[Requirements]: Copy out the entries from the line containing "Where should I click to: Click" through the line containing "point(532,17)", inclusive, substituting "blue" for "green" and keeping everything else the same.

[Given data]:
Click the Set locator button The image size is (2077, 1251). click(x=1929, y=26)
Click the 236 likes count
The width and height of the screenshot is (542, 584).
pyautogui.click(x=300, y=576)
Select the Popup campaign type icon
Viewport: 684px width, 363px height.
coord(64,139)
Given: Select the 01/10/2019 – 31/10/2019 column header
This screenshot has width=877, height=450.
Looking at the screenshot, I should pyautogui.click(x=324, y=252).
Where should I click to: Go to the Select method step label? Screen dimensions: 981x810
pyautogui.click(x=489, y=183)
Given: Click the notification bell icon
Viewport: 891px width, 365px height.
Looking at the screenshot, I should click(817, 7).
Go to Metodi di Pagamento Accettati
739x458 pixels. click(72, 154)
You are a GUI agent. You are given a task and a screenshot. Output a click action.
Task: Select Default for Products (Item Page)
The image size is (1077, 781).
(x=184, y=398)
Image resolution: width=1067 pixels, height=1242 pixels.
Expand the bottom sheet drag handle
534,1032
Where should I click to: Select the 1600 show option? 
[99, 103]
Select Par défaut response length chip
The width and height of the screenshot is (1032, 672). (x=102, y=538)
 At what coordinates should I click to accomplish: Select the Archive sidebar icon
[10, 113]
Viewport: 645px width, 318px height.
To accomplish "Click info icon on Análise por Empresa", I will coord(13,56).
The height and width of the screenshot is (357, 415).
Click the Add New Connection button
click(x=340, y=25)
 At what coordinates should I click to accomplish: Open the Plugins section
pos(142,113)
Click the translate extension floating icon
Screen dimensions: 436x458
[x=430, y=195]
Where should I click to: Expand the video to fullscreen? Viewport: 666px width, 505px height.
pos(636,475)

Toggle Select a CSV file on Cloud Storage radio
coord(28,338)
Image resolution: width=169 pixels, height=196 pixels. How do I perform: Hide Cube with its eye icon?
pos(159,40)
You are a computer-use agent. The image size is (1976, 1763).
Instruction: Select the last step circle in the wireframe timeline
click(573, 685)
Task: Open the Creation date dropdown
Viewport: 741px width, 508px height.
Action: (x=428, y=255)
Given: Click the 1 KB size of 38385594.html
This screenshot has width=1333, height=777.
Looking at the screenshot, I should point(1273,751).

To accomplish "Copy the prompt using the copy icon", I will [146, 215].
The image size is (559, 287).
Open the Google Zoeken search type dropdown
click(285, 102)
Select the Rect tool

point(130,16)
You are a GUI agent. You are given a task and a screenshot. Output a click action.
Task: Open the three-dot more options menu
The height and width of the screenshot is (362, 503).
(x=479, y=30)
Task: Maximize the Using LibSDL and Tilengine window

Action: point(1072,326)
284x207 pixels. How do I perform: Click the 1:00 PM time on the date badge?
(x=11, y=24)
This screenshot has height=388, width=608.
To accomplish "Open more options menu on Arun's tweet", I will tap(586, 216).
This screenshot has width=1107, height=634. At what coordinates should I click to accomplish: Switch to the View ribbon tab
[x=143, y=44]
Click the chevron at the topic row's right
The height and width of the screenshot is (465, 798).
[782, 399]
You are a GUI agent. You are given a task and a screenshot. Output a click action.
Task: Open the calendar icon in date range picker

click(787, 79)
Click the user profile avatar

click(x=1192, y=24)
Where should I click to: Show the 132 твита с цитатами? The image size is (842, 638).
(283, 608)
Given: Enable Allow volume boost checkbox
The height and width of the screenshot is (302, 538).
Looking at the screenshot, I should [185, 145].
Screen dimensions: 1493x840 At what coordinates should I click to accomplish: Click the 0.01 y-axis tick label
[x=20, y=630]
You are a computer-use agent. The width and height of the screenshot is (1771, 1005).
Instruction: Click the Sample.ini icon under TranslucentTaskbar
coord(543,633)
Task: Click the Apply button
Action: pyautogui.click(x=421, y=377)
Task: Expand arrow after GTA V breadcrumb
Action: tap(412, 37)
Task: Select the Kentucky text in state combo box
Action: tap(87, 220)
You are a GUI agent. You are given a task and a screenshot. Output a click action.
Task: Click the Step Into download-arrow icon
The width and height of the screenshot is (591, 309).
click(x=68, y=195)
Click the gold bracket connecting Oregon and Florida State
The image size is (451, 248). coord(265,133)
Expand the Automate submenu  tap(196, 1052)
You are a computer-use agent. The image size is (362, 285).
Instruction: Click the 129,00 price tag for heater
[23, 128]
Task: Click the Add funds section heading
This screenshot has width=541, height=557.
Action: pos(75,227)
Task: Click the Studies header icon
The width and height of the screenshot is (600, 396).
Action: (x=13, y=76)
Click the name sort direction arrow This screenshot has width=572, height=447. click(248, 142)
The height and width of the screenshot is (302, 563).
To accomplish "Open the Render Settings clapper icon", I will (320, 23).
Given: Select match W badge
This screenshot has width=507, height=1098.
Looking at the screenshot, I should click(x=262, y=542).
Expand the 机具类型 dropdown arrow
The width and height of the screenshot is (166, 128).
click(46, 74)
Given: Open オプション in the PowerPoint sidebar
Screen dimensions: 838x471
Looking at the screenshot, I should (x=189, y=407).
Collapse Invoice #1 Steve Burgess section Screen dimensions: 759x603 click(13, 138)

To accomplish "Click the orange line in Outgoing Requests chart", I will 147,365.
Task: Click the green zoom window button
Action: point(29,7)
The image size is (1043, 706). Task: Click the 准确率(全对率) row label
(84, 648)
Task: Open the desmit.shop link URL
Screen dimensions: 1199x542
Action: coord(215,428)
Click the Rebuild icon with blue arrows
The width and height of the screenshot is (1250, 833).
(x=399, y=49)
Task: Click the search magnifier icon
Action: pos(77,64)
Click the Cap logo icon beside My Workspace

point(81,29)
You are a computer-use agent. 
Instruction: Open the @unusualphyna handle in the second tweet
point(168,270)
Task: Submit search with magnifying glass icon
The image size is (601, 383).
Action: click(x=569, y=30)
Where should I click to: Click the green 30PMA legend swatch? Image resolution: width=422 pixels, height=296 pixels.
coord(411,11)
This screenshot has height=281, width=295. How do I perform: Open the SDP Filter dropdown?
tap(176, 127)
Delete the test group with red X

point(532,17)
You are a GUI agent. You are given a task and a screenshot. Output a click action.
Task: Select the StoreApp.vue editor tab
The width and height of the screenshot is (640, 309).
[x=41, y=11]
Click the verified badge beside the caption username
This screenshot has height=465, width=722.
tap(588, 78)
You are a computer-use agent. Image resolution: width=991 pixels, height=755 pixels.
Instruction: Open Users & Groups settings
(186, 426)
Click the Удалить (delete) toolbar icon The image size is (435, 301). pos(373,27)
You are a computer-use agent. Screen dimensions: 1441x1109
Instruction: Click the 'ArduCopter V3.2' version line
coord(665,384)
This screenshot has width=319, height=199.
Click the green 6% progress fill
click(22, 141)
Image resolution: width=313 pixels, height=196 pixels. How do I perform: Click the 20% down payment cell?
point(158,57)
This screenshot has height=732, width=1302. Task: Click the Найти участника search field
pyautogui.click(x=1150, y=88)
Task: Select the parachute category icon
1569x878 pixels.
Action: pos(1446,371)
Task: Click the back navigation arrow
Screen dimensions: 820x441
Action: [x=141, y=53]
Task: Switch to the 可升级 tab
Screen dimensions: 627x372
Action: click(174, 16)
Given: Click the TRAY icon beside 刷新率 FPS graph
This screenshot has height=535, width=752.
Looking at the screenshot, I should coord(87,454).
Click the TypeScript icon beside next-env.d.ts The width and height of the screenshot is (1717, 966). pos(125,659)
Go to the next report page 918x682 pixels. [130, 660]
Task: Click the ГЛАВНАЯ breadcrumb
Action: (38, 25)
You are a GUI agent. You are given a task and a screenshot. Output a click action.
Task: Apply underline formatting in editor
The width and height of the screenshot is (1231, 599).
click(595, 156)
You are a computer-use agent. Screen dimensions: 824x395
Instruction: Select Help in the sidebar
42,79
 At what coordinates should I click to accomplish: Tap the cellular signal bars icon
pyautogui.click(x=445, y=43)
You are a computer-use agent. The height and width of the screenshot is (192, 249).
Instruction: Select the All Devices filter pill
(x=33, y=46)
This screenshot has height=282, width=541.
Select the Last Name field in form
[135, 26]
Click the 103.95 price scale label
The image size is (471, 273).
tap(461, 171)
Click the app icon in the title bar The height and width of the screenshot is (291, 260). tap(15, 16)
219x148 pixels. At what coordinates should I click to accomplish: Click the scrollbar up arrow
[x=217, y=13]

[Answer to this exercise]:
Where should I click to: Click the blue 30PMA legend swatch? Image resolution: width=422 pixels, height=296 pixels.
coord(411,11)
This screenshot has height=281, width=295. How do I perform: Open the SDP Filter dropdown?
tap(176, 127)
Delete the test group with red X

point(532,17)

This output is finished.